Vorliegender Text:
* * *

Teuerung wird zum Problem Katzenhilfe sorgt sich wegen steigender Kosten
Immer mehr Halter haben Probleme, Futter und Tierarzt zu bezahlen. Die Tierfreunde aus Norden fürchten, dass das Problem noch schlimmer wird.
Brookmerland/Norden Sonja Lindemann kann lange von Tieren und Tierhaltern erzählen, die dringend Hilfe brauchen. Das Einsatzgebiet der Aktiven Tierfreunde aus Norden wird immer größer. Lindemann als Vorsitzende sieht das auch mit Sorge. Denn so gerne der Verein und seine ehrenamtlichen Helfer unterstützen: Personell und finanziell sind die Tierfreunde sehr gefordert.
Das Gebiet rund um Norden bis zum Brookmerland versorgen die Aktiven Tierfreunde schon lange. Derzeit kümmern sie sich um die Vermittlung zahlreicher Katzen in Leezdorf.
Einsätze auch schon in Großefehn
Nun fahren sie immer öfter auch nach Aurich. Das hat auch damit zu tun, dass das Auricher Tierheim gut ausgelastet ist und der Verein Auricher Katzenfreunde seit einigen Monaten nicht mehr aktiv ist. Da, wo Not am Tier ist, wird geholfen. „Wir sind jetzt zu den Müllhalden in Hage und in Großefehn gerufen worden und haben dort wilde Katzen eingefangen, die wir vermitteln wollen“, so Lindemann.Lindemann berichtet von immer mehr Tierhaltern, denen die Kosten für Futter und Tierarzt angesichts der allgemeinen Teuerung über den Kopf wachsen. Zuletzt gab es mehrere Fälle, wo Halter ihre Tiere bei einem Umzug zurückgelassen haben. Um einige dieser Fälle haben sich die Aktiven Tierfreunde schon gekümmert – inklusive Strafanzeige, wenn die Tiere in der Wohnung eingesperrt und sich selbst überlassen worden waren.

* * *

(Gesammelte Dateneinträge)
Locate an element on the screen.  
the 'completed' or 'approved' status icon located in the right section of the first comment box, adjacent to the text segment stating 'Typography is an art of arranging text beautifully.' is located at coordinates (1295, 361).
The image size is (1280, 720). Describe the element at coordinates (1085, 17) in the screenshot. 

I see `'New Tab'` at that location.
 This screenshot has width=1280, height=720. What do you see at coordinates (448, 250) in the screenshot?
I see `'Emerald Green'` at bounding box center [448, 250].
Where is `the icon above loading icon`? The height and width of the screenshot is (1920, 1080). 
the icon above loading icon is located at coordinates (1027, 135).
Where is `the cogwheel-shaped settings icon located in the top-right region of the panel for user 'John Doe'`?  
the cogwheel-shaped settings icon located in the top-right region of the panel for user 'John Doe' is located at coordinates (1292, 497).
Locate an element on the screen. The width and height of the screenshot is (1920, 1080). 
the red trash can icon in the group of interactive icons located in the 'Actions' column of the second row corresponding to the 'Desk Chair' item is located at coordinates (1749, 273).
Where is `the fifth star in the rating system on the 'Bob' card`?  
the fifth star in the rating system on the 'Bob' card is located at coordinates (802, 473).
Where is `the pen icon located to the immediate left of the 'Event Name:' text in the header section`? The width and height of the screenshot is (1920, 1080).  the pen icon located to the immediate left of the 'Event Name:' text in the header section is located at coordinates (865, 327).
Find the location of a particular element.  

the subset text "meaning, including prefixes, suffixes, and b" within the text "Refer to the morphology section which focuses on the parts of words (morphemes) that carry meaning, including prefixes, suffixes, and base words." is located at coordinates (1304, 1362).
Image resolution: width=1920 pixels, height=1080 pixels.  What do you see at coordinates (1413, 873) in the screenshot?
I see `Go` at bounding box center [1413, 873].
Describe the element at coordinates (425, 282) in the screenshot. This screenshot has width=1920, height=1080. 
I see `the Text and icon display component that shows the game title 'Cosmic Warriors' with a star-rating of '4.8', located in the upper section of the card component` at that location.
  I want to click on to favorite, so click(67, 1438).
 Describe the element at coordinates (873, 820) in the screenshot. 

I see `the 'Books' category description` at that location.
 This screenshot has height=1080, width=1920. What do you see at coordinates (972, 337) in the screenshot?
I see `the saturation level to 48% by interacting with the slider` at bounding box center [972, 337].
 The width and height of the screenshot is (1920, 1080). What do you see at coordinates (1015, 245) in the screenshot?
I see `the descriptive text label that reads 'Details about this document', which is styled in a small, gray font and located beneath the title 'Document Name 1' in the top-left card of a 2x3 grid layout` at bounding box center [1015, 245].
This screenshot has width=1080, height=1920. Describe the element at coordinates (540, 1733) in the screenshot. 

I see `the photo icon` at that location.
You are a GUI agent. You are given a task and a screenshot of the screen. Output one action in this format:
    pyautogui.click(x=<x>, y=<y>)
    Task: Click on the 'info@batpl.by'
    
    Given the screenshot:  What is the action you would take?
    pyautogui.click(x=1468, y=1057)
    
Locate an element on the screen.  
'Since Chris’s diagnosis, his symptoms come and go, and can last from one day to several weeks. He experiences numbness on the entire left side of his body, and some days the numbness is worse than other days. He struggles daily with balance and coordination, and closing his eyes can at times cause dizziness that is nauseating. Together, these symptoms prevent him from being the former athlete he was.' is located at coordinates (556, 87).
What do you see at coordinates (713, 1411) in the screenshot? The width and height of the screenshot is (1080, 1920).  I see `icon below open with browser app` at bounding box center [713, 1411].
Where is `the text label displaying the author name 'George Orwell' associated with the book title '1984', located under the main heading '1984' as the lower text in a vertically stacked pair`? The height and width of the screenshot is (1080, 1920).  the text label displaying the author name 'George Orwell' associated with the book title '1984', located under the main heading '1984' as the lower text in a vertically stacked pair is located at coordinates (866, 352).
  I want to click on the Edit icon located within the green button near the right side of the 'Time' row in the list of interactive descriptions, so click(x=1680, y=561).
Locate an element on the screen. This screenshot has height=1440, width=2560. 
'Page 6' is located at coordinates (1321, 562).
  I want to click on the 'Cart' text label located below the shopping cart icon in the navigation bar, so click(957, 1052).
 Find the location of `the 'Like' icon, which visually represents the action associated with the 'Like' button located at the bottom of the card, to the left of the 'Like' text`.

* * *

Arbeitsauftrag: Gib den Artikel über die Katzenhilfe von „Teuerung wird zum“ bis „Tierfreunde sehr gefordert.“ erneut wieder und tausche dabei „ehrenamtlichen“ gegen „freiwilligen“ aus. Die Zeilen sind eigenständiges Material und gehören nicht zum Artikel über die Katzenhilfe.

Lösung:
Teuerung wird zum Problem Katzenhilfe sorgt sich wegen steigender Kosten
Immer mehr Halter haben Probleme, Futter und Tierarzt zu bezahlen. Die Tierfreunde aus Norden fürchten, dass das Problem noch schlimmer wird.
Brookmerland/Norden Sonja Lindemann kann lange von Tieren und Tierhaltern erzählen, die dringend Hilfe brauchen. Das Einsatzgebiet der Aktiven Tierfreunde aus Norden wird immer größer. Lindemann als Vorsitzende sieht das auch mit Sorge. Denn so gerne der Verein und seine freiwilligen Helfer unterstützen: Personell und finanziell sind die Tierfreunde sehr gefordert.